Excluding pictures, reproduce word for word the lines from the one containing "How do I perform: Choose" through the end of the material below.

*** EXTRACTED INFORMATION ***

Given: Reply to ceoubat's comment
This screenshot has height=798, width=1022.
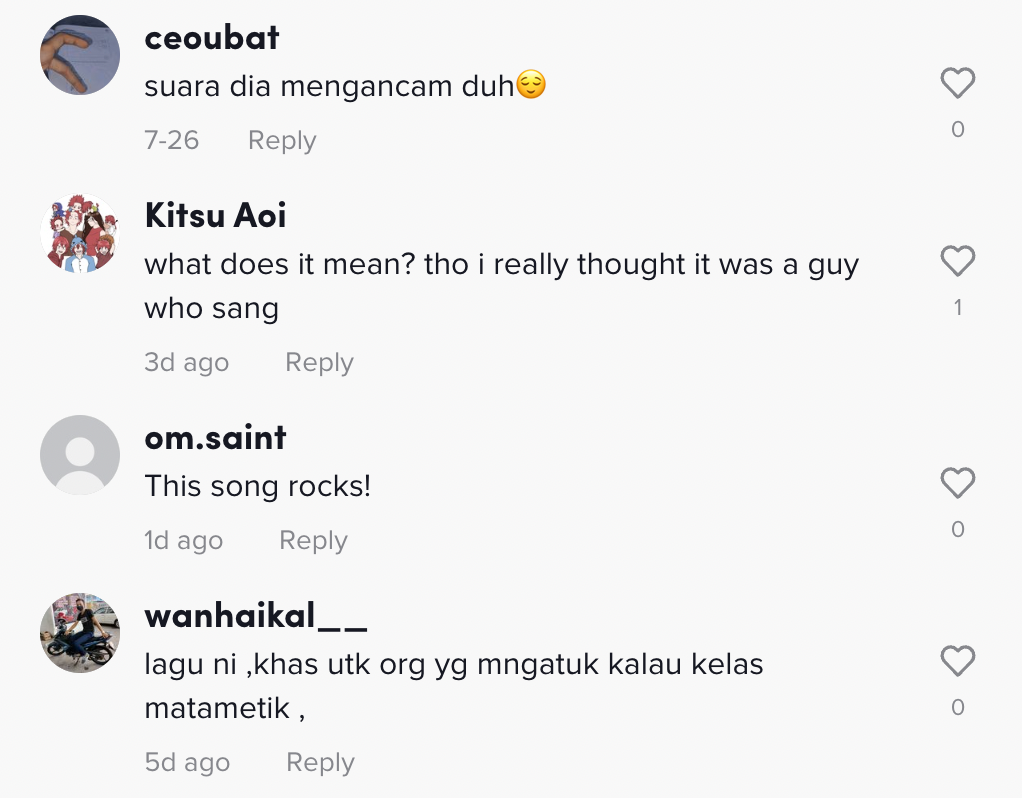Looking at the screenshot, I should tap(282, 141).
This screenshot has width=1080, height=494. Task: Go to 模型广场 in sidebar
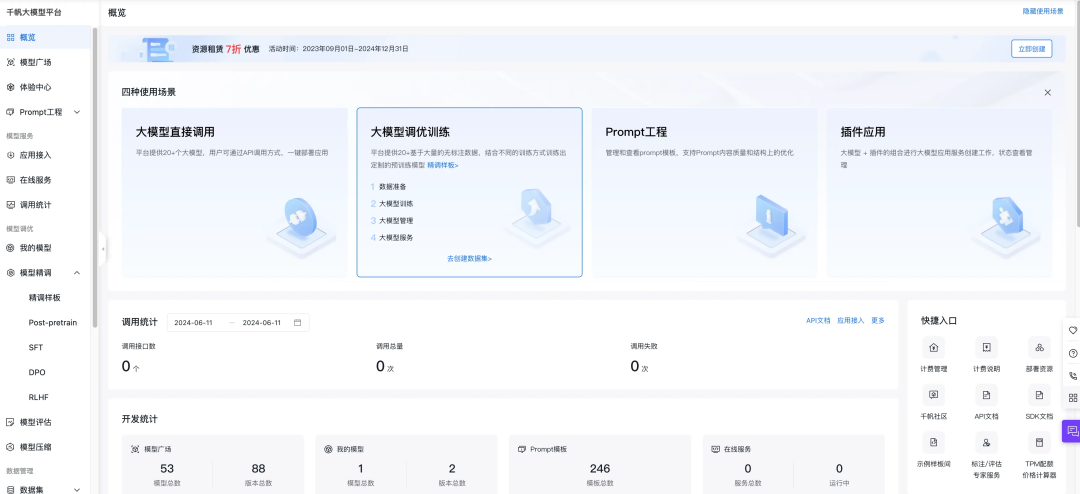tap(36, 62)
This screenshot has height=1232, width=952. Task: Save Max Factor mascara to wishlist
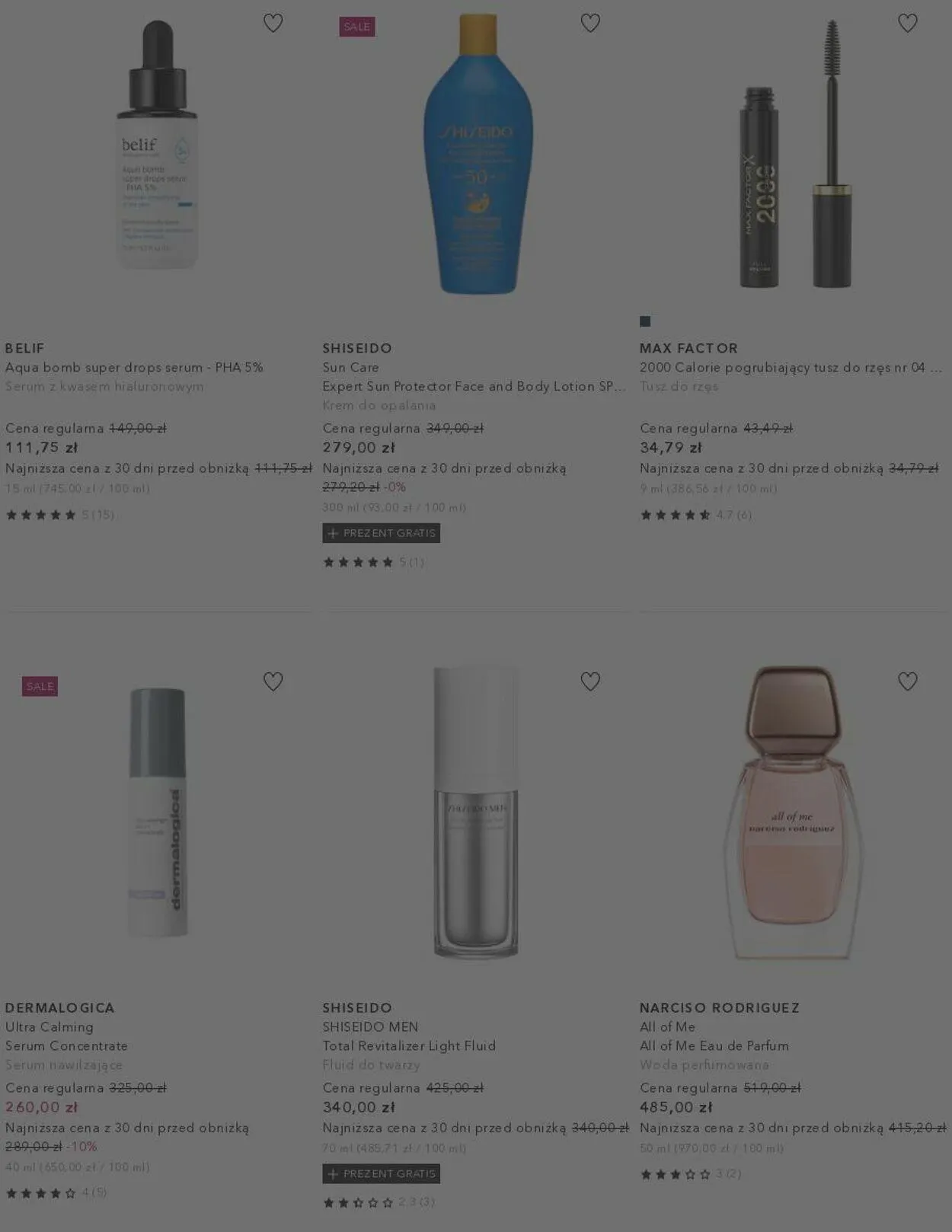click(x=907, y=23)
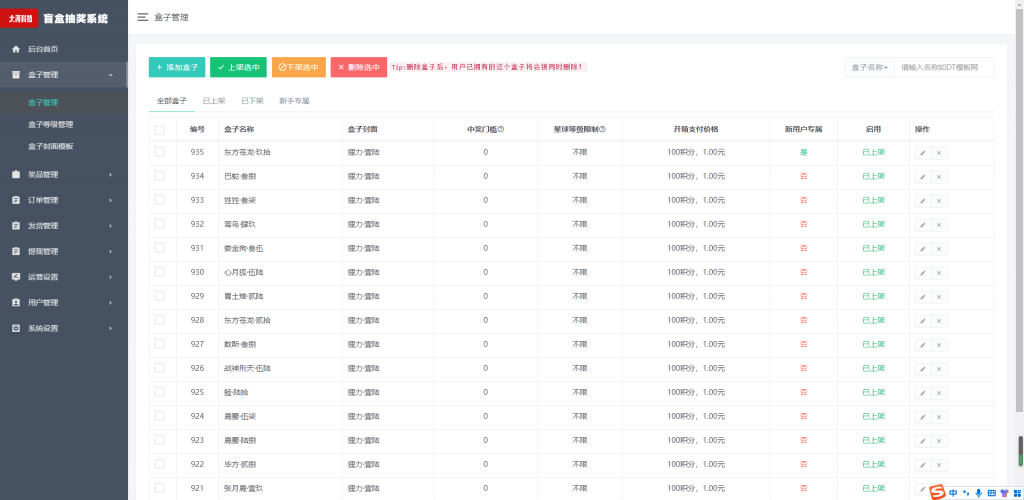
Task: Click the box name search input field
Action: tap(943, 67)
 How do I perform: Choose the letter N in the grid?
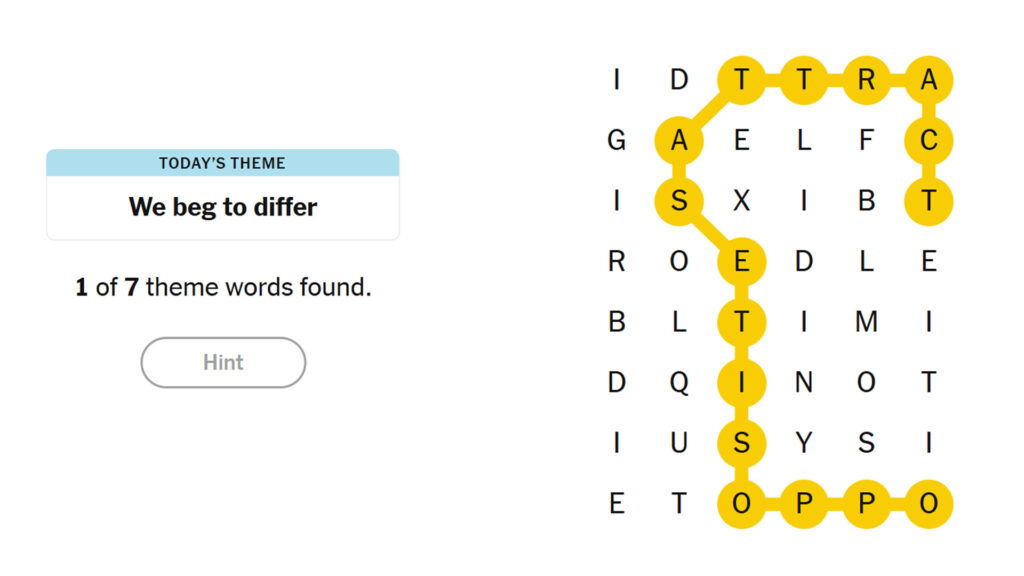coord(804,382)
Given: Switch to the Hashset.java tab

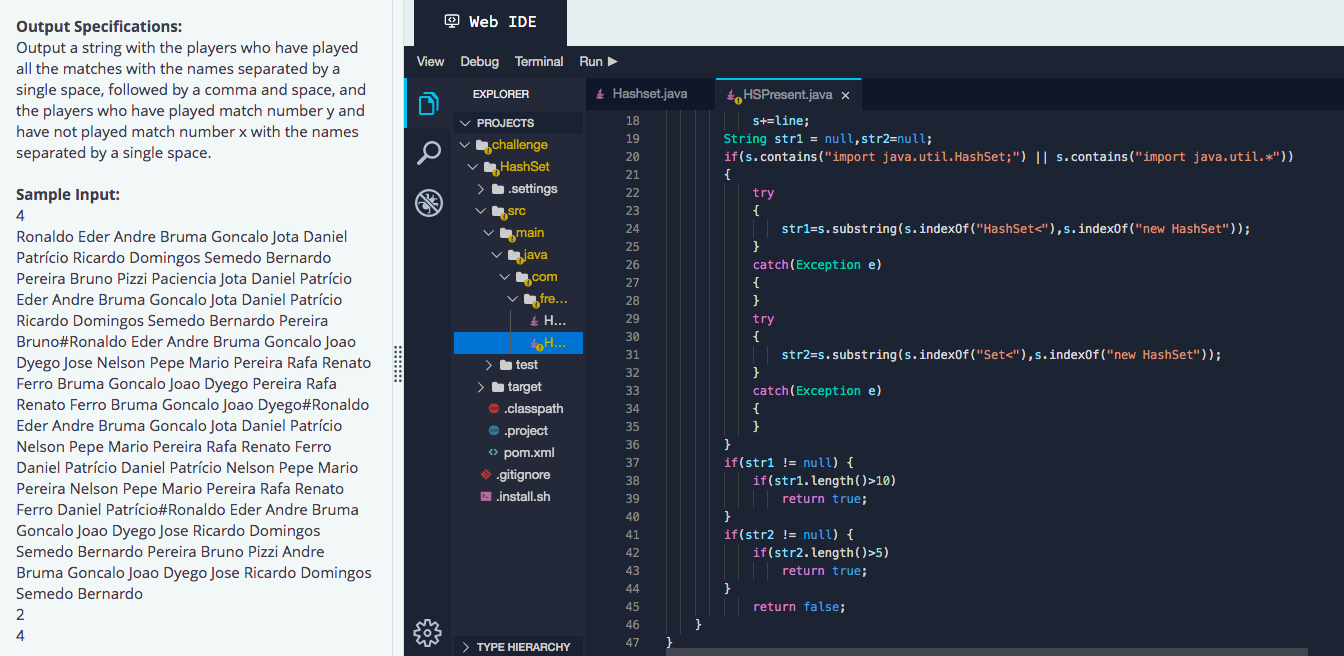Looking at the screenshot, I should point(648,93).
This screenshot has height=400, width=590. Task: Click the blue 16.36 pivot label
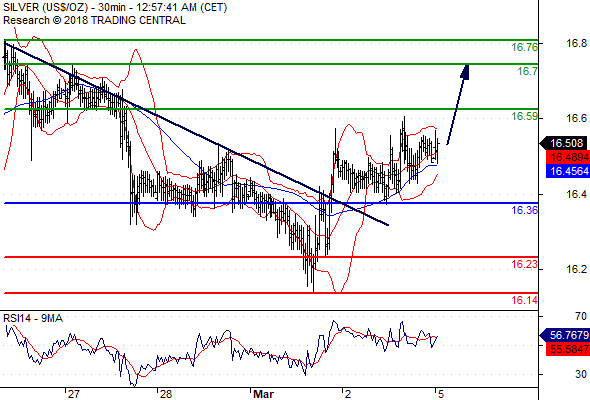coord(525,210)
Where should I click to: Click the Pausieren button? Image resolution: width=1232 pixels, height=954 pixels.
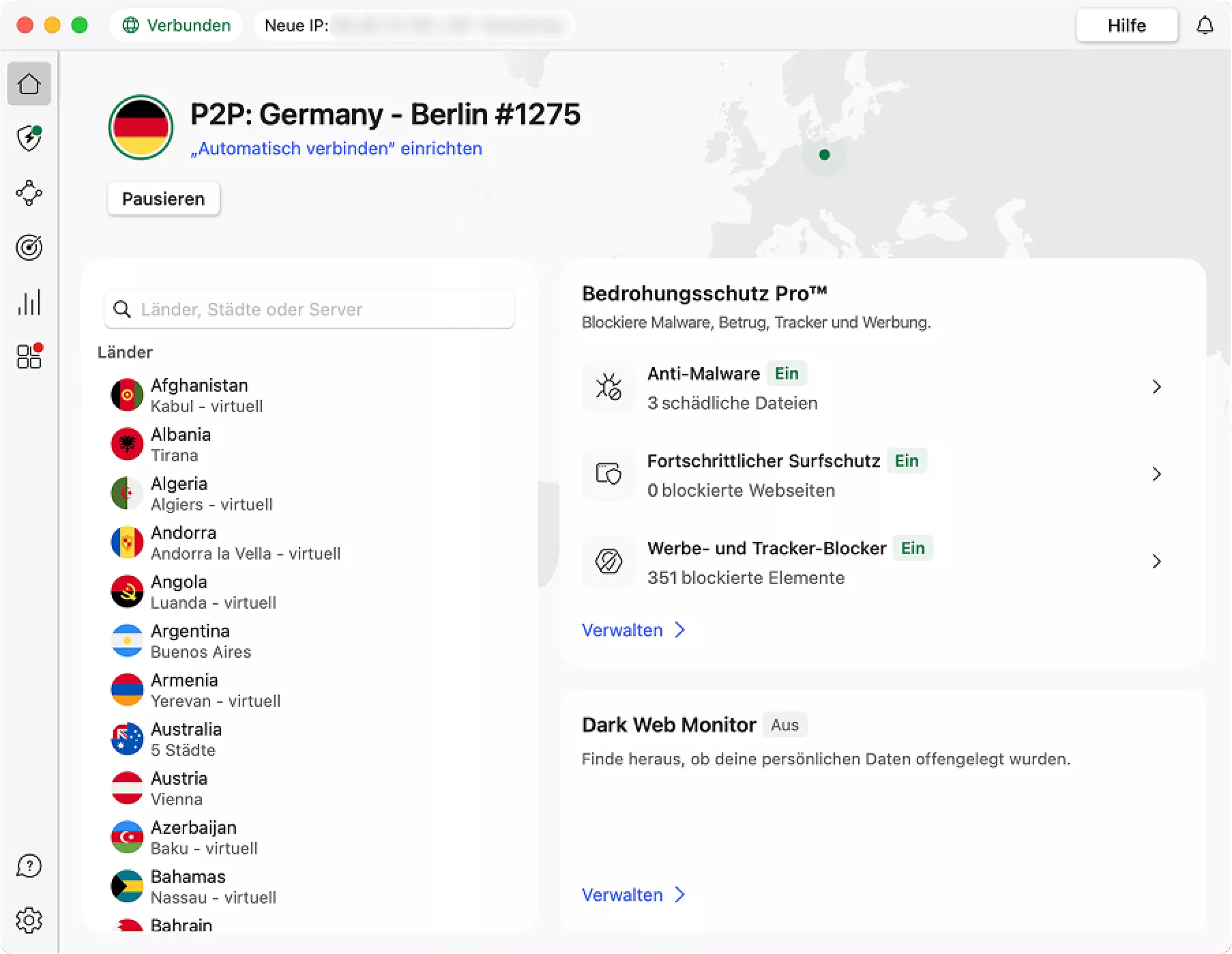(x=164, y=199)
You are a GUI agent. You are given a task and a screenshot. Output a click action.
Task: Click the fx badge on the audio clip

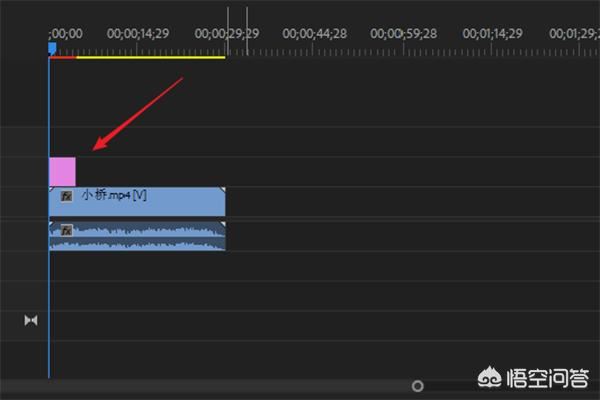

*** End of EXTRACTED INFORMATION ***

SOLUTION TO THIS PROBLEM:
 How do I perform: Choose the letter N in the grid?
coord(804,382)
Given: Switch to the Hashset.java tab

Looking at the screenshot, I should point(648,93).
This screenshot has height=400, width=590. Task: Click the blue 16.36 pivot label
coord(525,210)
Where should I click to: Click the Pausieren button? Image resolution: width=1232 pixels, height=954 pixels.
(x=164, y=199)
You are a GUI agent. You are given a task and a screenshot. Output a click action.
Task: Click the fx badge on the audio clip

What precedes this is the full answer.